Exercise:
Reproduce the following data word for word, keeping every line as it stands.

(Stored data)
....................

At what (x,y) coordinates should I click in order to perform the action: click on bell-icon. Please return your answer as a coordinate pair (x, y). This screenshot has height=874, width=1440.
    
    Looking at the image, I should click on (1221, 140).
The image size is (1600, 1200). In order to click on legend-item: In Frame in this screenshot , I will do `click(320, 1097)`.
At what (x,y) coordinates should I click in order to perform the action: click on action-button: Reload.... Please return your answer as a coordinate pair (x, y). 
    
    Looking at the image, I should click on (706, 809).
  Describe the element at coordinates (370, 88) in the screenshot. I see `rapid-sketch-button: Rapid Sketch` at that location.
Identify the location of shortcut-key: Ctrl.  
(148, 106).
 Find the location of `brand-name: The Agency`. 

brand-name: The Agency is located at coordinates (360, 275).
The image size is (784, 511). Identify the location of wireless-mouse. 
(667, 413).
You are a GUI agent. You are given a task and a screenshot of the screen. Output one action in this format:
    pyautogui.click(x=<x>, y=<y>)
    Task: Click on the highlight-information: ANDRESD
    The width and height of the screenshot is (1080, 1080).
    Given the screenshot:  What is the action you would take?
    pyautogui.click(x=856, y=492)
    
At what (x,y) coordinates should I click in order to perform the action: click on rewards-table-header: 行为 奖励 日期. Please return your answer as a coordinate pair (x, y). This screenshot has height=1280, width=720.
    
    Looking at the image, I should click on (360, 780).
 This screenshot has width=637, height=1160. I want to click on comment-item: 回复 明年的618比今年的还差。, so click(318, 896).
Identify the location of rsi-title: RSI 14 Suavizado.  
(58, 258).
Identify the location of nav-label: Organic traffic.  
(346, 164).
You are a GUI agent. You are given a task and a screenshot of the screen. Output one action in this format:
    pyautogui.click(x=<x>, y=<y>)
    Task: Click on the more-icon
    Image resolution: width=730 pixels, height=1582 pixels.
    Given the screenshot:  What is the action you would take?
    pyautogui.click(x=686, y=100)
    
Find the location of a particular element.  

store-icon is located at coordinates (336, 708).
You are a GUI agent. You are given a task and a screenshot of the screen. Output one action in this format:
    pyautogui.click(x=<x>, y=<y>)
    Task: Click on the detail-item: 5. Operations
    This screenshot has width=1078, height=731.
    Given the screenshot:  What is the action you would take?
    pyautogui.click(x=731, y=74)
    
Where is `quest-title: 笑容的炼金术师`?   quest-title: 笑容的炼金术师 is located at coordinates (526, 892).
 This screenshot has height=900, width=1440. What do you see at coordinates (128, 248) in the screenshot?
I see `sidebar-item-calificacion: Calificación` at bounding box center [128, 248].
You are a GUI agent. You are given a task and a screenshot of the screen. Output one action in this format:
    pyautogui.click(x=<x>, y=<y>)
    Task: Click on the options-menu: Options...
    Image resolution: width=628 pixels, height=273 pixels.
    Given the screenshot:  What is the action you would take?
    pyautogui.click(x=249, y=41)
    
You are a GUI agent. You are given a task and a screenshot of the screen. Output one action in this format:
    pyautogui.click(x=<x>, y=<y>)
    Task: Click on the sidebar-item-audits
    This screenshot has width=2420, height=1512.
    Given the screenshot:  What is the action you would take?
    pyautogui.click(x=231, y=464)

....................

Answer for the task:
At what (x,y) coordinates should I click in order to perform the action: click on bell-icon. Please return your answer as a coordinate pair (x, y). This screenshot has height=874, width=1440.
    
    Looking at the image, I should click on (1221, 140).
The image size is (1600, 1200). In order to click on legend-item: In Frame in this screenshot , I will do `click(320, 1097)`.
At what (x,y) coordinates should I click in order to perform the action: click on action-button: Reload.... Please return your answer as a coordinate pair (x, y). 
    
    Looking at the image, I should click on (706, 809).
  Describe the element at coordinates (370, 88) in the screenshot. I see `rapid-sketch-button: Rapid Sketch` at that location.
Identify the location of shortcut-key: Ctrl.  
(148, 106).
 Find the location of `brand-name: The Agency`. 

brand-name: The Agency is located at coordinates (360, 275).
The image size is (784, 511). Identify the location of wireless-mouse. 
(667, 413).
You are a GUI agent. You are given a task and a screenshot of the screen. Output one action in this format:
    pyautogui.click(x=<x>, y=<y>)
    Task: Click on the highlight-information: ANDRESD
    The width and height of the screenshot is (1080, 1080).
    Given the screenshot:  What is the action you would take?
    pyautogui.click(x=856, y=492)
    
At what (x,y) coordinates should I click in order to perform the action: click on rewards-table-header: 行为 奖励 日期. Please return your answer as a coordinate pair (x, y). This screenshot has height=1280, width=720.
    
    Looking at the image, I should click on (360, 780).
 This screenshot has width=637, height=1160. I want to click on comment-item: 回复 明年的618比今年的还差。, so click(318, 896).
Identify the location of rsi-title: RSI 14 Suavizado.  
(58, 258).
Identify the location of nav-label: Organic traffic.  
(346, 164).
You are a GUI agent. You are given a task and a screenshot of the screen. Output one action in this format:
    pyautogui.click(x=<x>, y=<y>)
    Task: Click on the more-icon
    Image resolution: width=730 pixels, height=1582 pixels.
    Given the screenshot:  What is the action you would take?
    pyautogui.click(x=686, y=100)
    
Find the location of a particular element.  

store-icon is located at coordinates (336, 708).
You are a GUI agent. You are given a task and a screenshot of the screen. Output one action in this format:
    pyautogui.click(x=<x>, y=<y>)
    Task: Click on the detail-item: 5. Operations
    This screenshot has width=1078, height=731.
    Given the screenshot:  What is the action you would take?
    pyautogui.click(x=731, y=74)
    
Where is `quest-title: 笑容的炼金术师`?   quest-title: 笑容的炼金术师 is located at coordinates (526, 892).
 This screenshot has height=900, width=1440. What do you see at coordinates (128, 248) in the screenshot?
I see `sidebar-item-calificacion: Calificación` at bounding box center [128, 248].
You are a GUI agent. You are given a task and a screenshot of the screen. Output one action in this format:
    pyautogui.click(x=<x>, y=<y>)
    Task: Click on the options-menu: Options...
    Image resolution: width=628 pixels, height=273 pixels.
    Given the screenshot:  What is the action you would take?
    pyautogui.click(x=249, y=41)
    
You are a GUI agent. You are given a task and a screenshot of the screen. Output one action in this format:
    pyautogui.click(x=<x>, y=<y>)
    Task: Click on the sidebar-item-audits
    This screenshot has width=2420, height=1512.
    Given the screenshot:  What is the action you would take?
    pyautogui.click(x=231, y=464)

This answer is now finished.